(Collected data entries)
++++
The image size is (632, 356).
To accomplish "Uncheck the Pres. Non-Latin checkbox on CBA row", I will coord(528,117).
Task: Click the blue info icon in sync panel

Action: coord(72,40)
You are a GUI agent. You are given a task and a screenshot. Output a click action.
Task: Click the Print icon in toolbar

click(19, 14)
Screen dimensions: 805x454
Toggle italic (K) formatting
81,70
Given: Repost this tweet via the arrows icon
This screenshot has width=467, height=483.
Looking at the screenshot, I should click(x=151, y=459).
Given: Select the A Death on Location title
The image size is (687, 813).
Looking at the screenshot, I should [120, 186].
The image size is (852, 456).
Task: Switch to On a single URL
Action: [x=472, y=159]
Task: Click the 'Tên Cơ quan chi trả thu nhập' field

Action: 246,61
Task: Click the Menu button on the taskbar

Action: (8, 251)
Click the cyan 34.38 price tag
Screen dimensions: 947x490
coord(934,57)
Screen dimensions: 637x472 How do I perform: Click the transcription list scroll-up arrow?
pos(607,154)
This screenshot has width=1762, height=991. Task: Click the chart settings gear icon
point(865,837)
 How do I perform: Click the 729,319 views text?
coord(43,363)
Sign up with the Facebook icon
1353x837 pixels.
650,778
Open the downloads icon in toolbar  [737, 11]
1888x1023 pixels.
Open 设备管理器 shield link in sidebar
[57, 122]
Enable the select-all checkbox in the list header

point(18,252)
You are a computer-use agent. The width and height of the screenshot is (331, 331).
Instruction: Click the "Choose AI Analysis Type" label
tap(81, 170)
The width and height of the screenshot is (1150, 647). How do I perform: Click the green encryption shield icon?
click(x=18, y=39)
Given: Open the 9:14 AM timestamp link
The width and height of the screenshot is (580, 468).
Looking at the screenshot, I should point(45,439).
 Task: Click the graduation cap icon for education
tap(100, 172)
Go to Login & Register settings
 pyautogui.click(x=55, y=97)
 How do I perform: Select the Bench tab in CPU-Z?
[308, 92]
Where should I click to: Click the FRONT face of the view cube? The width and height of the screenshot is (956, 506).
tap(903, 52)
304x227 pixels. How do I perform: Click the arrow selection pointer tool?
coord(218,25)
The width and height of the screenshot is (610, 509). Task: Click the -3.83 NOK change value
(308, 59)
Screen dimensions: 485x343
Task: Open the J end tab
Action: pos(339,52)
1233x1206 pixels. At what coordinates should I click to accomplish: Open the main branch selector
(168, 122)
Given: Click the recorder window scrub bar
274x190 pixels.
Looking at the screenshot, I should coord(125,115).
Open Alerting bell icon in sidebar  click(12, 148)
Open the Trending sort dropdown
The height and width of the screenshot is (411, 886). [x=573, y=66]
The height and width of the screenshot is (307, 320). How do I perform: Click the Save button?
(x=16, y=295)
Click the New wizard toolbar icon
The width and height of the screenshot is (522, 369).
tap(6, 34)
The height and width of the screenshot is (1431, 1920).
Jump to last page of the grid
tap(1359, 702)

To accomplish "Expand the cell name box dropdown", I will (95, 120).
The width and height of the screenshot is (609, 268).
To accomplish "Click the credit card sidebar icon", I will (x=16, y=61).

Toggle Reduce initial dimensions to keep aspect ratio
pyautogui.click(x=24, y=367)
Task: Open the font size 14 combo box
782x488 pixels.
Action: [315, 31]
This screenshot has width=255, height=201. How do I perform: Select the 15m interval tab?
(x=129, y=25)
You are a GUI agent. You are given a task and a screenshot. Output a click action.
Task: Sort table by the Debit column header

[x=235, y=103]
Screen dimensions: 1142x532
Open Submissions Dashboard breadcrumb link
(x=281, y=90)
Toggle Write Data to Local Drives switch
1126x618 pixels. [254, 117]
++++
Work instructions - Find the word "will" in the entries. Copy each line that holds it.

Solution for this problem -
To accomplish "Uncheck the Pres. Non-Latin checkbox on CBA row", I will coord(528,117).
To accomplish "Expand the cell name box dropdown", I will (95, 120).
To accomplish "Click the credit card sidebar icon", I will (x=16, y=61).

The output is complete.